By the time I was 7, my mom noticed that I was genuinely afraid of birds. Whenever we’d see any bird, from a seagull to a sparrow, I’d try to jump on her back and scream, “There’s a bird! Ebon ebon ebon.” (“Ebon” means “bird” in Tagalog—the language spoken in the Philippines.)

“Why are you doing this?” she’d ask.

“I don’t want to be pecked,” I’d answer. “I don’t want them to see me.”

As I’ve gotten older this fear hasn’t gone away. When I see any bird—dead or alive—I run. Even though dead birds can’t peck me, seeing any bird freaks me out. When I was 13 I saw a flattened bird on my friend’s driveway. I screamed, ran away and almost vomited. I hyperventilated for 30 minutes. Last year I almost got hit by a car, because I ran into the street after I heard a rustling in a hedge that I was afraid could be a bird.

Illustration by Keanu Lueong, 14, Hoover HS (Glendale)

Birds ruined our vacation

My biggest bird-related meltdown happened during a trip to San Diego when I was 12. My parents and I were eating outside at a restaurant. At first there were a few sparrows on the tables near us, and I was already hyperventilating and shaking. But when a few pigeons joined them, I jumped on our table and cried.

I didn’t care if people thought I was crazy, I had to get out of there. My parents, who know about my fear, kept telling me that the birds weren’t going to hurt me. No. These birds knew I was afraid. They wanted to hurt me. I felt like they sensed my fear.

After five minutes I got down and we left with our food in to-go boxes. I cried the whole way back to L.A. My parents couldn’t get me to stop. I felt horrible. My stupid fear ruined the trip.

My mom told me that I had to overcome my fear. She suggested psychotherapy. She said that a possible way to get me to overcome my fear would be to put me in a room with birds.

I imagined myself in the middle of a small room. Then someone would open a trap door and drop a bird in. One at a time the room would fill with birds. Claws, feathers, beaks. The squawking. It’s like the birds would surround me the way water surrounds you in a pool. I’m drowning in my fear. I didn’t go to therapy. I hoped I’d outgrow my fear instead.

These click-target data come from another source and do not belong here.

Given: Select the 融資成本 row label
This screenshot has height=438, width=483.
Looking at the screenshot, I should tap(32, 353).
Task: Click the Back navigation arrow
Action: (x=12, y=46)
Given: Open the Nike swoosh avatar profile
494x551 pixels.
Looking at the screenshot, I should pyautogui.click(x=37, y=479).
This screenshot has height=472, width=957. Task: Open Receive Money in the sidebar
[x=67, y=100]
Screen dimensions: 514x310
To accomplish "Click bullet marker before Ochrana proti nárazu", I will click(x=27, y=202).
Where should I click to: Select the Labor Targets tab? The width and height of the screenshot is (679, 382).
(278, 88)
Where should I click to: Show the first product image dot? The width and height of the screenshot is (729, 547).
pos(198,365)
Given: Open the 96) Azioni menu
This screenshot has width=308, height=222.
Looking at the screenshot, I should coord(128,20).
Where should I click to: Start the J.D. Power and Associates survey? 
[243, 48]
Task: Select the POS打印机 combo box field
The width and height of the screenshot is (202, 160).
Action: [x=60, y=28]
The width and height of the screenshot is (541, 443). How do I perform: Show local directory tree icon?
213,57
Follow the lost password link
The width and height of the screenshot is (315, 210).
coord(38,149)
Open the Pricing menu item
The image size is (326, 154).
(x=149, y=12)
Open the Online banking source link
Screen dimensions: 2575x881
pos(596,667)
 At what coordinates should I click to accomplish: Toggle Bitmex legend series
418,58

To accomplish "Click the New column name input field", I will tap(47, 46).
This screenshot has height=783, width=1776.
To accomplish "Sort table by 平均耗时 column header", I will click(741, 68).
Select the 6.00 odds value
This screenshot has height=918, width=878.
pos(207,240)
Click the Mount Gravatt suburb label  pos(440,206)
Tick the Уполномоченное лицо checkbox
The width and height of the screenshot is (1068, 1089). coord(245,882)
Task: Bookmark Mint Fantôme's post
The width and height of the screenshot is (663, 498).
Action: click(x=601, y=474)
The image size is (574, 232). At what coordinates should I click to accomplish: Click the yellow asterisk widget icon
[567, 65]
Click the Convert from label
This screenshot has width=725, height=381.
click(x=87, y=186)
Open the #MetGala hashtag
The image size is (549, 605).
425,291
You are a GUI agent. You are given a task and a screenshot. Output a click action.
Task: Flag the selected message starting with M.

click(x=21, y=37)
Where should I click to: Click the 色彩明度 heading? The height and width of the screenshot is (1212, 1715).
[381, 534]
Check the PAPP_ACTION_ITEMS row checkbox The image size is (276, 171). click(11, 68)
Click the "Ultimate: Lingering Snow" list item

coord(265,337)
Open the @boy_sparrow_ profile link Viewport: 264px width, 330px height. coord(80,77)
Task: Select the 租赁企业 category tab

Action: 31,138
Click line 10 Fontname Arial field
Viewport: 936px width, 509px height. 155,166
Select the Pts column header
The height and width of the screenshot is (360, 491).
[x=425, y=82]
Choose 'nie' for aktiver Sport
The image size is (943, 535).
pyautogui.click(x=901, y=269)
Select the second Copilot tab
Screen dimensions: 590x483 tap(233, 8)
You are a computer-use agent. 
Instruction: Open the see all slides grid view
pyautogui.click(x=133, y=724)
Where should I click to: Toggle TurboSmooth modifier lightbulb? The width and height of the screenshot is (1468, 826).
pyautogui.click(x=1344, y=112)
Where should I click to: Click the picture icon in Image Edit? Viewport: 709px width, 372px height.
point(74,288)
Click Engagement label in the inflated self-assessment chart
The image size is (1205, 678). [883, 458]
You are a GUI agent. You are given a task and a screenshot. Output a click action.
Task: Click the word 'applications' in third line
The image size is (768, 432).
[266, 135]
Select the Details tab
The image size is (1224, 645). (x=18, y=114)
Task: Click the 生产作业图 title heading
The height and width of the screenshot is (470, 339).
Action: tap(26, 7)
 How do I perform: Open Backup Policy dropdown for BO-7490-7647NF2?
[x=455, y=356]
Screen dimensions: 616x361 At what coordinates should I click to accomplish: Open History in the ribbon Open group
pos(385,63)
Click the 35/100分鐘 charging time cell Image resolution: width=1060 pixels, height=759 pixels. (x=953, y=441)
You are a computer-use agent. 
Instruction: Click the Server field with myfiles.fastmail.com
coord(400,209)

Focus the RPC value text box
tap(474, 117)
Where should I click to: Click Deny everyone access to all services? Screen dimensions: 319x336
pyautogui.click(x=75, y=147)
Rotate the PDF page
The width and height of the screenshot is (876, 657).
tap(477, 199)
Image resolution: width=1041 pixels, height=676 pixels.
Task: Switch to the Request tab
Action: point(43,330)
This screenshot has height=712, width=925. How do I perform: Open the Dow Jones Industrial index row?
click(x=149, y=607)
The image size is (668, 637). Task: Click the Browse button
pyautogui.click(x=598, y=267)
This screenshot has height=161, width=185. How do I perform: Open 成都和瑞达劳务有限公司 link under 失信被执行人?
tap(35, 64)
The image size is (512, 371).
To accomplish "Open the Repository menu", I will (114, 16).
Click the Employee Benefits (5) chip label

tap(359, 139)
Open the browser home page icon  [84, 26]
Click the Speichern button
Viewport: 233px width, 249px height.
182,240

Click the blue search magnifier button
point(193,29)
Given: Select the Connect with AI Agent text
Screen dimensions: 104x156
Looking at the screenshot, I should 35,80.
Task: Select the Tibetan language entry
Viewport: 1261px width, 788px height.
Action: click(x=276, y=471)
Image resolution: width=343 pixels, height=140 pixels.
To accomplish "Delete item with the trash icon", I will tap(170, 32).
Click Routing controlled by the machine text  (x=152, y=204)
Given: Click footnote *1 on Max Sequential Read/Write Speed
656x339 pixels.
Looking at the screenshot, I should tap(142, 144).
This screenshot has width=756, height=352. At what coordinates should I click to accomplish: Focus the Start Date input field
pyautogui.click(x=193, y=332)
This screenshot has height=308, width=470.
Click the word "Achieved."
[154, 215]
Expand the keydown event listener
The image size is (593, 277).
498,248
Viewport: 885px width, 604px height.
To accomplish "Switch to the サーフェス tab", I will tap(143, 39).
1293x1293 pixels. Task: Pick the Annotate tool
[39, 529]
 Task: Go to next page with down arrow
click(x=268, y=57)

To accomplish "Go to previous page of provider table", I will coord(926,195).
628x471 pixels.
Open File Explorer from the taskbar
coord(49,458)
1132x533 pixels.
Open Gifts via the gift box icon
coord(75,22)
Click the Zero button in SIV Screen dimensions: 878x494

Even though I didn’t go to therapy, I wanted to know more about my fear. So I Googled “fear of birds,” and to my surprise I found that my fear of birds had a name: ornithophobia. It was comforting to know that other people had been diagnosed by psychiatrists with a fear of birds. I felt slightly less crazy. Knowing that my fear was a real condition gave me hope that if other people could conquer their fear, I could too.

Three years later, I’ve accepted that this is something I’m stuck with. People who don’t know me very well think my fear is irrational. They think I’m exaggerating and have laughed at me when I’ve freaked out. But my friends understand. They don’t mind scaring the birds away or acting as a shield when we’re hanging out. When I’m alone, I use strangers walking near me as my shield or find a different route away from the bird.

It’s hard to live with a fear of birds because I can never escape them. If I were afraid of sharks, I just wouldn’t go in the ocean. If I were afraid of heights, I wouldn’t go to high places. But every time I go outside, birds are there. Watching me. Waiting for me.